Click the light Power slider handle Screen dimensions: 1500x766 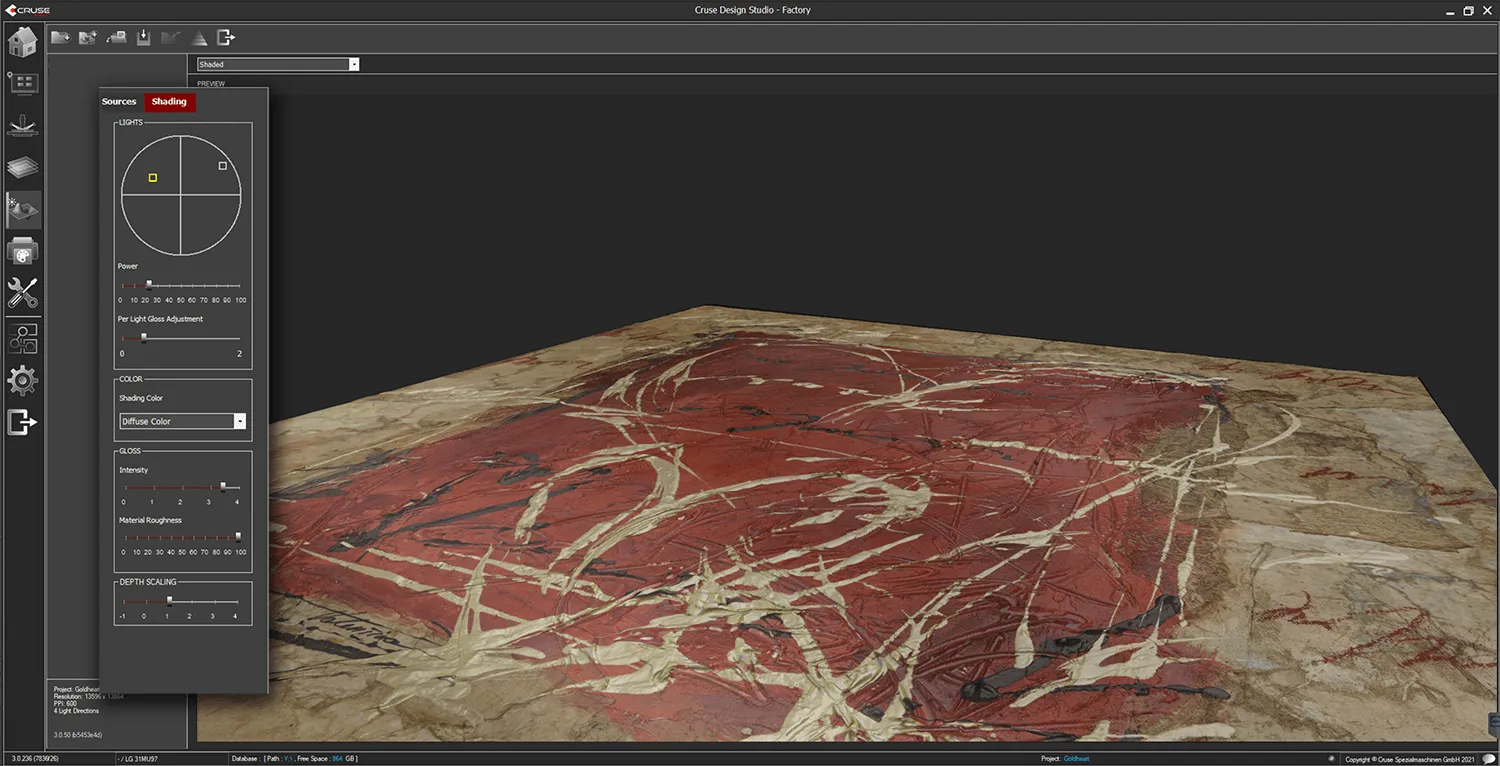(149, 285)
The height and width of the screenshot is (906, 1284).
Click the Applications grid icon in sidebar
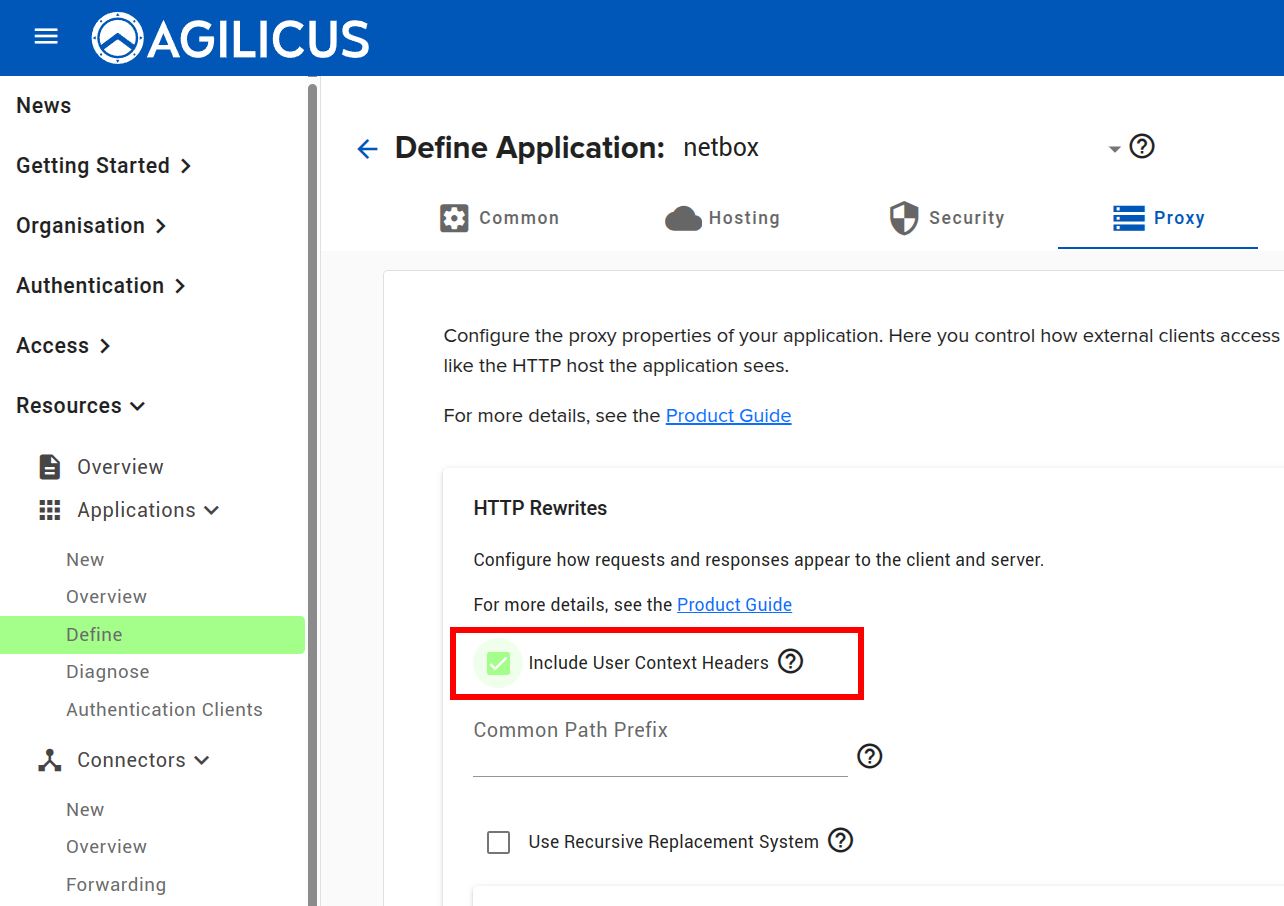pyautogui.click(x=48, y=510)
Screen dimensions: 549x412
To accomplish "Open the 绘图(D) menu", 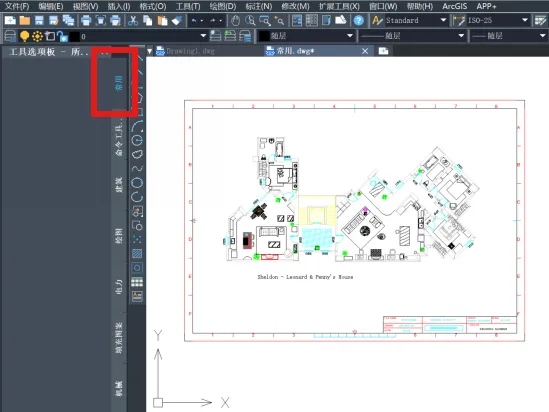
§
# Task objective:
Nothing but the lines from the line containing "Screen dimensions: 549x412" through the last line of the material may be output, and they must be copied exactly, without pictures.

# Exercise answer:
Screen dimensions: 549x412
To accomplish "Open the 绘图(D) menu", 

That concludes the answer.